Omit the images, then output each of the records below exactly.

Data shown =
+++

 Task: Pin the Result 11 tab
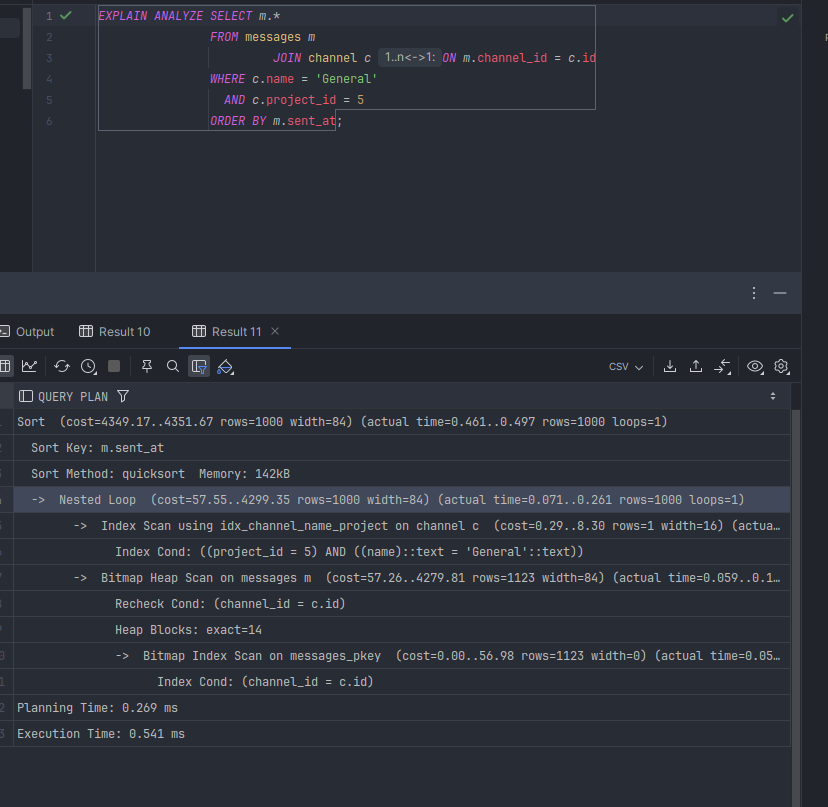click(x=147, y=366)
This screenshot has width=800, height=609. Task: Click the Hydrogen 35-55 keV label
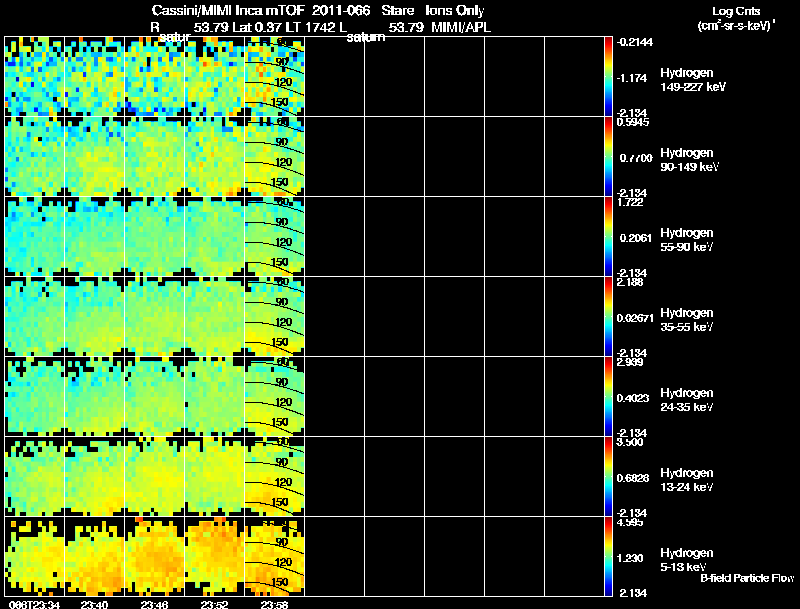(x=685, y=320)
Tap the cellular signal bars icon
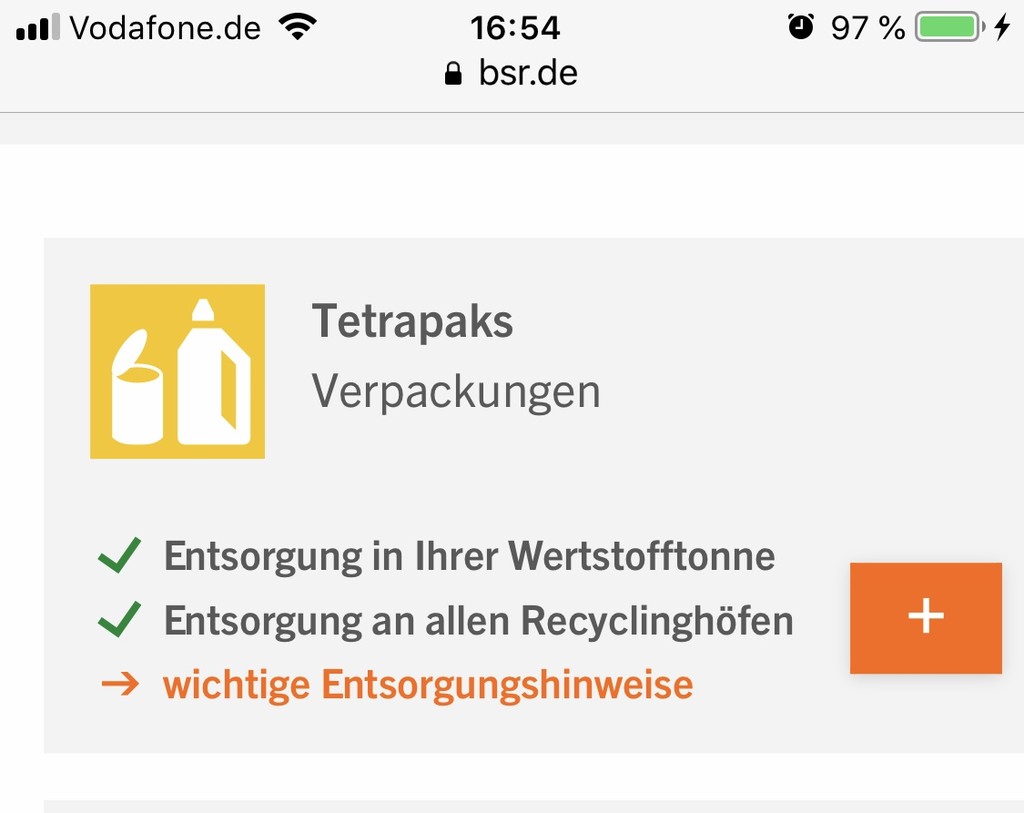Image resolution: width=1024 pixels, height=813 pixels. coord(37,27)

+++

Answer to this exercise =
 Task: Pin the Result 11 tab
click(x=147, y=366)
This screenshot has width=800, height=609. Task: Click the Hydrogen 35-55 keV label
(x=685, y=320)
Tap the cellular signal bars icon
Image resolution: width=1024 pixels, height=813 pixels. coord(37,27)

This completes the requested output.